→ Saved entries:
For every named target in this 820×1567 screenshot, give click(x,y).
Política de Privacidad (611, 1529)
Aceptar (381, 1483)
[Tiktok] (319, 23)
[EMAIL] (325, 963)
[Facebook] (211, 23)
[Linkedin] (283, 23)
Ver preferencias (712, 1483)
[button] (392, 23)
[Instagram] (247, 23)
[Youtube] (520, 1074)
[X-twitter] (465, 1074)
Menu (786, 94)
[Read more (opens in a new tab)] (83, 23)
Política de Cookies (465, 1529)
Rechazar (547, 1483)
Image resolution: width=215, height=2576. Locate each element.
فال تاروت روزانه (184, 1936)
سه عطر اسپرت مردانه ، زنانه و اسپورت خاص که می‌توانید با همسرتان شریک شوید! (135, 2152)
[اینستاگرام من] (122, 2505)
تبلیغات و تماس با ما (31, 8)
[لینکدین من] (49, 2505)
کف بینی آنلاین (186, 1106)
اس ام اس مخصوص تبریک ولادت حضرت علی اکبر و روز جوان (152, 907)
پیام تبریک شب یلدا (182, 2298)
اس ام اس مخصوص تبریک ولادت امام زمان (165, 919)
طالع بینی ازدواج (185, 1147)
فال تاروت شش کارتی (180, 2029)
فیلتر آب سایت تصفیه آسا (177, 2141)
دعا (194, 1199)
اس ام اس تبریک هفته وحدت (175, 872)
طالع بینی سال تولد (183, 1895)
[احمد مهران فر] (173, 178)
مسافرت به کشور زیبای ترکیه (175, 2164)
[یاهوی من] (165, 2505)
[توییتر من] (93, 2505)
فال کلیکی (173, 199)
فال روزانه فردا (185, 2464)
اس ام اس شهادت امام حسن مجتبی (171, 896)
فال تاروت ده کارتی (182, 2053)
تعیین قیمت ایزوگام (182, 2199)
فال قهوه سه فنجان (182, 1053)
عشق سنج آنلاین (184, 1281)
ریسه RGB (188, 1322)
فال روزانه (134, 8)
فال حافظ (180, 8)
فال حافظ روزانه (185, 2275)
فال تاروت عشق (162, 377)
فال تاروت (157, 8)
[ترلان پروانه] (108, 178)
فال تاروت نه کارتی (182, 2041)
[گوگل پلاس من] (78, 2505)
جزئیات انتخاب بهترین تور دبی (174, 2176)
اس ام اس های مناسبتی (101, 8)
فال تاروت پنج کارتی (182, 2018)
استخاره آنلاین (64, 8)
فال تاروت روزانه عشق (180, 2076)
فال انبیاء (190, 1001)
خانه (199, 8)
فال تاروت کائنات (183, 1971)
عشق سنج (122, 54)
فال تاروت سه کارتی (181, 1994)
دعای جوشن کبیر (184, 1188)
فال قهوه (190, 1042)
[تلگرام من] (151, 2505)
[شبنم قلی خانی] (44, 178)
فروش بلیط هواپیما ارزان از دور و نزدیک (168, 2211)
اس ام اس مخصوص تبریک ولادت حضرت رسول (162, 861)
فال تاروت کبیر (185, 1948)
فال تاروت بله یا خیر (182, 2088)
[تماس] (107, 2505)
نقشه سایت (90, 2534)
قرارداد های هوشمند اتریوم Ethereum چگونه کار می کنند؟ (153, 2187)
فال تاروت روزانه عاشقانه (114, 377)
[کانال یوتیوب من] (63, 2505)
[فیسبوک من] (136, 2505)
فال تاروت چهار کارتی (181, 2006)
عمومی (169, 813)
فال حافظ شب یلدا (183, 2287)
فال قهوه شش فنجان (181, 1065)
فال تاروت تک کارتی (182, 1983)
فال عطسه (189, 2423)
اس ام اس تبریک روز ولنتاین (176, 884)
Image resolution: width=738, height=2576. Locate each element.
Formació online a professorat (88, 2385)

→ Problem requirements:
Each record should be transcribed exactly as it was written.

→ Answer section:
For every named target in this 820×1567 screenshot, give click(x,y).
Política de Privacidad (611, 1529)
Aceptar (381, 1483)
[Tiktok] (319, 23)
[EMAIL] (325, 963)
[Facebook] (211, 23)
[Linkedin] (283, 23)
Ver preferencias (712, 1483)
[button] (392, 23)
[Instagram] (247, 23)
[Youtube] (520, 1074)
[X-twitter] (465, 1074)
Menu (786, 94)
[Read more (opens in a new tab)] (83, 23)
Política de Cookies (465, 1529)
Rechazar (547, 1483)
Image resolution: width=215, height=2576. Locate each element.
فال تاروت روزانه (184, 1936)
سه عطر اسپرت مردانه ، زنانه و اسپورت خاص که می‌توانید با همسرتان شریک شوید! (135, 2152)
[اینستاگرام من] (122, 2505)
تبلیغات و تماس با ما (31, 8)
[لینکدین من] (49, 2505)
کف بینی آنلاین (186, 1106)
اس ام اس مخصوص تبریک ولادت حضرت علی اکبر و روز جوان (152, 907)
پیام تبریک شب یلدا (182, 2298)
اس ام اس مخصوص تبریک ولادت امام زمان (165, 919)
طالع بینی ازدواج (185, 1147)
فال تاروت شش کارتی (180, 2029)
فیلتر آب سایت تصفیه آسا (177, 2141)
دعا (194, 1199)
اس ام اس تبریک هفته وحدت (175, 872)
طالع بینی سال تولد (183, 1895)
[احمد مهران فر] (173, 178)
مسافرت به کشور زیبای ترکیه (175, 2164)
[یاهوی من] (165, 2505)
[توییتر من] (93, 2505)
فال کلیکی (173, 199)
فال روزانه فردا (185, 2464)
اس ام اس شهادت امام حسن مجتبی (171, 896)
فال تاروت ده کارتی (182, 2053)
تعیین قیمت ایزوگام (182, 2199)
فال قهوه سه فنجان (182, 1053)
عشق سنج آنلاین (184, 1281)
ریسه RGB (188, 1322)
فال روزانه (134, 8)
فال حافظ (180, 8)
فال حافظ روزانه (185, 2275)
فال تاروت عشق (162, 377)
فال تاروت (157, 8)
[ترلان پروانه] (108, 178)
فال تاروت نه کارتی (182, 2041)
[گوگل پلاس من] (78, 2505)
جزئیات انتخاب بهترین تور دبی (174, 2176)
اس ام اس های مناسبتی (101, 8)
فال تاروت پنج کارتی (182, 2018)
استخاره آنلاین (64, 8)
فال تاروت روزانه عشق (180, 2076)
فال انبیاء (190, 1001)
خانه (199, 8)
فال تاروت کائنات (183, 1971)
عشق سنج (122, 54)
فال تاروت سه کارتی (181, 1994)
دعای جوشن کبیر (184, 1188)
فال قهوه (190, 1042)
[تلگرام من] (151, 2505)
[شبنم قلی خانی] (44, 178)
فروش بلیط هواپیما ارزان از دور و نزدیک (168, 2211)
اس ام اس مخصوص تبریک ولادت حضرت رسول (162, 861)
فال تاروت کبیر (185, 1948)
فال تاروت بله یا خیر (182, 2088)
[تماس] (107, 2505)
نقشه سایت (90, 2534)
قرارداد های هوشمند اتریوم Ethereum چگونه کار می کنند؟ (153, 2187)
فال تاروت روزانه عاشقانه (114, 377)
[کانال یوتیوب من] (63, 2505)
[فیسبوک من] (136, 2505)
فال تاروت چهار کارتی (181, 2006)
عمومی (169, 813)
فال حافظ شب یلدا (183, 2287)
فال قهوه شش فنجان (181, 1065)
فال تاروت تک کارتی (182, 1983)
فال عطسه (189, 2423)
اس ام اس تبریک روز ولنتاین (176, 884)
Image resolution: width=738, height=2576. Locate each element.
Formació online a professorat (88, 2385)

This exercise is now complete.